I picked a career and company that I was going to work for based on the health insurance they offered. It is always a question I have during the interview process. I would even find a job with a pay cut for better insurance coverage. Over 18 years of having a transplant, insurance has always been the most important thing to me. So in a way, my health impacted my career choices.
I have always as a young person wanted to work in the medical field, I was a nurse switched due to burn out ended up in the dental field.
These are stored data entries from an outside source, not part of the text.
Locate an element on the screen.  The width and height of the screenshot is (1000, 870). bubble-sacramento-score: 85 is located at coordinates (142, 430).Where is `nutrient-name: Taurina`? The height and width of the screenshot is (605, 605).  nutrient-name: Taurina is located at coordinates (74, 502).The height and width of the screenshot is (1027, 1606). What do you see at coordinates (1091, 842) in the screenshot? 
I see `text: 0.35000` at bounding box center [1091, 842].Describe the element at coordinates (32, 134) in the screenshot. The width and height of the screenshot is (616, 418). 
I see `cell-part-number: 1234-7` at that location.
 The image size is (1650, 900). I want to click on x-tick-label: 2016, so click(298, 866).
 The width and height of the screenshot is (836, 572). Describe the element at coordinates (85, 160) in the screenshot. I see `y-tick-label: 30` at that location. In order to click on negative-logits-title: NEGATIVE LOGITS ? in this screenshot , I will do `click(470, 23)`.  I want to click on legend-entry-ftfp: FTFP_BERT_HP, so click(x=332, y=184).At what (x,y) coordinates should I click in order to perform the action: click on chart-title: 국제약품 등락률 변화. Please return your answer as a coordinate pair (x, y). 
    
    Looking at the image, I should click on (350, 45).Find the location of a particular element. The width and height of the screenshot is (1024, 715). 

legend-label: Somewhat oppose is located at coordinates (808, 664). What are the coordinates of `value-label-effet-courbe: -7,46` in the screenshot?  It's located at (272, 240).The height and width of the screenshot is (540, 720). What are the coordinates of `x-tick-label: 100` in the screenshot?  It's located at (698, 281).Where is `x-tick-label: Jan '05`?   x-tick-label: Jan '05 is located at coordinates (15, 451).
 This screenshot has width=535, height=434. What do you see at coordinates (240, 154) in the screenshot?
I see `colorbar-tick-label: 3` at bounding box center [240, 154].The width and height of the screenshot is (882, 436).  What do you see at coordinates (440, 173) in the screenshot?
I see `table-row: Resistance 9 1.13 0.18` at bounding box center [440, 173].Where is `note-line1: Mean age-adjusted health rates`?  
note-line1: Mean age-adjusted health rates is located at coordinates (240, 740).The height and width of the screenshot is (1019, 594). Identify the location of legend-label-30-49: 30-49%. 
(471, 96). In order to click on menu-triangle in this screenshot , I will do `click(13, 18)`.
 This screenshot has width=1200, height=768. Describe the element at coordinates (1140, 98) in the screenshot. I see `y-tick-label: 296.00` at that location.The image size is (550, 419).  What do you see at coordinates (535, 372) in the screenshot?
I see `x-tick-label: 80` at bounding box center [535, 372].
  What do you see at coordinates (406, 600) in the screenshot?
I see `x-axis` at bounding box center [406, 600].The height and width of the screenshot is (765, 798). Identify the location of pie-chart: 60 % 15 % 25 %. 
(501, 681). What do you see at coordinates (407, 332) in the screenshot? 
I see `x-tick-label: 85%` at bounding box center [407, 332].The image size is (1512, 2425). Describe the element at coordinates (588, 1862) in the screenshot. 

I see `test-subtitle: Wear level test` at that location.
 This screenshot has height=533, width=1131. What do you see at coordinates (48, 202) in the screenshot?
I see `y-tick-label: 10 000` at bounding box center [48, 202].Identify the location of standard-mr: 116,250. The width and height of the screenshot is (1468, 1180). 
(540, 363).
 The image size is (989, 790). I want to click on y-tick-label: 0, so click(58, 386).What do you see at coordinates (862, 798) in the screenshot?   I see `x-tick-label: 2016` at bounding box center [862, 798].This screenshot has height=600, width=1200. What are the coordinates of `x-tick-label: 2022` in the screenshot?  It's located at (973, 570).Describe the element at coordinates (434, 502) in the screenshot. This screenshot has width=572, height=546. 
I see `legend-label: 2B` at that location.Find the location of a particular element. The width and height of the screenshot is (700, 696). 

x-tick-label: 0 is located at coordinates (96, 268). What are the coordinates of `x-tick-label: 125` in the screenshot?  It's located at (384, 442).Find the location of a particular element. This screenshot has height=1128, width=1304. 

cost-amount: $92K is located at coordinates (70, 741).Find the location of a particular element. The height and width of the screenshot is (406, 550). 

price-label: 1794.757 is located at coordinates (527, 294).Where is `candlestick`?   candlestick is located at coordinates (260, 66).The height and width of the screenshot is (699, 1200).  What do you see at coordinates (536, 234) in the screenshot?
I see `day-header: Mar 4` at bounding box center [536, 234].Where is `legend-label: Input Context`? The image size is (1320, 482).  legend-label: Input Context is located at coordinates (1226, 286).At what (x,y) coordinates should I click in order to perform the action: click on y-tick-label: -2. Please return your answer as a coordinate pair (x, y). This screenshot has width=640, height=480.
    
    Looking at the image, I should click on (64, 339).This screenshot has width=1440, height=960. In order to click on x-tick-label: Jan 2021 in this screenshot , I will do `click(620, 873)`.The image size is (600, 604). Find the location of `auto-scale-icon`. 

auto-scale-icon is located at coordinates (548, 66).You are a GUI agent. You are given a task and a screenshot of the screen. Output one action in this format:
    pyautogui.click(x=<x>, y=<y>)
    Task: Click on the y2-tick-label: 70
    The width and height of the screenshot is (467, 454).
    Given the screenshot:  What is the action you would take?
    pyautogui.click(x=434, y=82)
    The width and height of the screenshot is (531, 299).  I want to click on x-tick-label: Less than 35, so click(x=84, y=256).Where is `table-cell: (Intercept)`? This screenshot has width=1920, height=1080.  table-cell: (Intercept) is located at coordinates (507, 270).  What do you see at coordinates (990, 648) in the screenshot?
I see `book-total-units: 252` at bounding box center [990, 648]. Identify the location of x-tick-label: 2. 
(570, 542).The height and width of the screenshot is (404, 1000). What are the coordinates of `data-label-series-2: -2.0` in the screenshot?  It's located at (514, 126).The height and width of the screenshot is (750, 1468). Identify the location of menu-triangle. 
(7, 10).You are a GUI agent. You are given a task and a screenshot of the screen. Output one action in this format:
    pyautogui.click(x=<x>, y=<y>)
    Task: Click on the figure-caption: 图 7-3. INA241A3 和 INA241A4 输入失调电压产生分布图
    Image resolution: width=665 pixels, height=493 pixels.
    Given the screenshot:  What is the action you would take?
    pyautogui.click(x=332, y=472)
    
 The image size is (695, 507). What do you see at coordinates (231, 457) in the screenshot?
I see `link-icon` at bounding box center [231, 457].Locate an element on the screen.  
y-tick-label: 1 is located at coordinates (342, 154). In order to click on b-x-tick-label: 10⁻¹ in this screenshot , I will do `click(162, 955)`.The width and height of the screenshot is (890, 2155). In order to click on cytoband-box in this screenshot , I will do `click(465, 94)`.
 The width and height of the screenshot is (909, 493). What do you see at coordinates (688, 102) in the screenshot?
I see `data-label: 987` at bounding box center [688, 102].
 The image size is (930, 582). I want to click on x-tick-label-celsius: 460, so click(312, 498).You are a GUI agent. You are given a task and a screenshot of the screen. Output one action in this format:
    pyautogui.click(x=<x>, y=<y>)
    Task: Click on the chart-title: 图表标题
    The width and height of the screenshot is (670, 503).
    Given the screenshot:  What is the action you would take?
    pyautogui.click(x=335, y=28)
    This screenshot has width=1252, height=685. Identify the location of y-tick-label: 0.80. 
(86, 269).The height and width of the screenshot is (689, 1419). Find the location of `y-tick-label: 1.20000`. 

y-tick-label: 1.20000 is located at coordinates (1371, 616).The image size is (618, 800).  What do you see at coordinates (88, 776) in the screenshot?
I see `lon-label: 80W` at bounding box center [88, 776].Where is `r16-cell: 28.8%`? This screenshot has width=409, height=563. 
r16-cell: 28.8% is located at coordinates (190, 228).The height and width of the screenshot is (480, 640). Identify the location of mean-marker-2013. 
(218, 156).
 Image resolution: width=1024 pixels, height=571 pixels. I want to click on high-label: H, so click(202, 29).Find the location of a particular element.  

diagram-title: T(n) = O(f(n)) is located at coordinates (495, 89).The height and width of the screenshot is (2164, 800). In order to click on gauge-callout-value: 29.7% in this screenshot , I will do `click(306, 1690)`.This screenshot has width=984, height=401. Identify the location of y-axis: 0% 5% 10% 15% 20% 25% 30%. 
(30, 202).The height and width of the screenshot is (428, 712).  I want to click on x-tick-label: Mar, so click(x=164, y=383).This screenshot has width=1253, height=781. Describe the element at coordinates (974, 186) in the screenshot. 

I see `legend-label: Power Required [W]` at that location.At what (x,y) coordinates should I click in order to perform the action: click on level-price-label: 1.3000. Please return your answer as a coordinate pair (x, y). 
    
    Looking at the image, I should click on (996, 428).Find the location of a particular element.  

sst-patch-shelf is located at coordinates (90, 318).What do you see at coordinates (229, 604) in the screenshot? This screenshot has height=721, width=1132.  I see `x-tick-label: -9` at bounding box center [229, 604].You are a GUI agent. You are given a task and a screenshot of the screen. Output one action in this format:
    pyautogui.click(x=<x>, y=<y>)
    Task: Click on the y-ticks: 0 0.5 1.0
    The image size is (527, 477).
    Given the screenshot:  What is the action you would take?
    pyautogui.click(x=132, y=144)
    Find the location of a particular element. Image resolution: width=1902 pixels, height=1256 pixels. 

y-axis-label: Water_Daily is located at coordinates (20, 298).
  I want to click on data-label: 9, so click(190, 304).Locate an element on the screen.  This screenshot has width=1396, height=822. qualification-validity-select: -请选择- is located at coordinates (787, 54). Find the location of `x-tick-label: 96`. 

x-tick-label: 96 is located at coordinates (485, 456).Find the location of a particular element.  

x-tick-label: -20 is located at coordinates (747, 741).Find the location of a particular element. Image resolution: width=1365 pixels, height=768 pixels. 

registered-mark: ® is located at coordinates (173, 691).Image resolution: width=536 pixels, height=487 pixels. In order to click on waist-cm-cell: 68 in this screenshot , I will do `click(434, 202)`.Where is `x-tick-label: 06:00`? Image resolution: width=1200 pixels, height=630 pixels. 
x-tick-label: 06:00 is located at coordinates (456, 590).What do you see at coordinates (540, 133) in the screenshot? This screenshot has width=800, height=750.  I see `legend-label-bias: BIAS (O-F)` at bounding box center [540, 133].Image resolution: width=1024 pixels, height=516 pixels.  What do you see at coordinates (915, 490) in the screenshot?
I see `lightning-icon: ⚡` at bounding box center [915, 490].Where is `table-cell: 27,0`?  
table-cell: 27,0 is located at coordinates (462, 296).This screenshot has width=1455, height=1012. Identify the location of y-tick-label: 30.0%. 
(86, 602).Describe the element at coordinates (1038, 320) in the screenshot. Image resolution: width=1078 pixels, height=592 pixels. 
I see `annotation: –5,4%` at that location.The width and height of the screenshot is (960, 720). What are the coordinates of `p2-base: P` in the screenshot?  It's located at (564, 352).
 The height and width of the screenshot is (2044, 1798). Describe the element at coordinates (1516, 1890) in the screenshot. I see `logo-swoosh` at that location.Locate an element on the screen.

It really helped to have a little back ground in medicine during my TP.
I have always been on to “go against the grain” per se and knew that I would walk an “alternative” path. My health played a huge role in my level of self awareness and body awareness. I became a yoga teacher at age 18. I’ve always worked with children and I’m not a nature based educator for early childhood. And through my kidney journey, I have found purpose and passion in bringing all of my wisdom to serve this community as well through patient advocacy and education through science, spirituality, and holistic practices.
I was always interested in science and disease - a strange obsession as young girl but I was fascinated by why people got sick and how they stayed healthy. My t1d diagnosis 34 years ago solidified that interest and drove me to medical school and then also pursuing a PhD. So yes - my work is driven by my disease and my passions overlap. However, sometimes it is so very hard to live through the hurdles I have overcome again and again and again, through other people and thus reliving them.
What an interesting question. The decision to have time flexibility in my career has been essential and directly influenced by kidney disease and diabetes. The heavily overworked US job culture is by-and-large to work at the expense of your personal time and health. This is unsustainable for us with chronic disease/transplant. So I was nudged into a career which allows me to primarily use my brain instead of my body and is forgiving for days/hours/minutes needed to care for my health. Receiving the selfless gift of transplant also colors my daily work in creating something deeply meaningful and helpful for others. So for me, medical history shapes the path!
Such a great question, I feel like due to my medical condition I was able to find my calling. My kidney disease gave me the opportunity to work and educate patients about this awful disease. Before I got sick I knew I always wanted to help people and help them live their best lives.